Rationale: Ventilator-associated pneumonia (VAP) is a common complication in patients under invasive mechanical ventilation (IMV), yet its underlying mechanisms remain poorly understood. This study investigated the lung microbiome, inflammatory response, and metabolism in patients undergoing IMV to identify factors that may predispose them to developing VAP. Objectives: To investigate how changes in lung microbiome composition, inflammatory response, and metabolic profiles may predispose patients undergoing IMV to develop VAP. Methods: Patients requiring IMV for at least 48 h due to non-infectious respiratory failure were enrolled. Bronchoalveolar lavage (BAL) samples were collected at baseline, upon VAP diagnosis, or after 72 h for non-VAP cases. DNA sequencing, cytokine quantification, and metabolomic analyses were performed. Results: Of the 80 patients, 41 (51%) developed VAP. No significant differences in alpha or beta diversity of the lung microbiome were observed between groups.

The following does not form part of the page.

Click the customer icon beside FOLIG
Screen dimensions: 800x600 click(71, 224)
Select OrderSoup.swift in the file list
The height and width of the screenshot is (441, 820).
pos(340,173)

However, both groups showed changes in microbiome composition over time, suggesting an impact of IMV. Tumour necrosis factor-alpha (TNF-α) lung levels were significantly higher in VAP patients, while lung interleukin-1 beta (IL-1β) increased in all patients. Metabolomic analysis revealed shifts in pentose phosphate and citric acid cycle pathways, indicating a transition to anaerobic metabolism in the lungs of VAP patients. Conclusions: Mechanical ventilation was associated with temporal changes in lung microbiome composition independent of VAP development. VAP cases exhibited higher TNF-α levels and metabolic profiles indicative of anaerobic adaptation, while IL-1β elevations were primarily linked to mechanical ventilation rather than infection.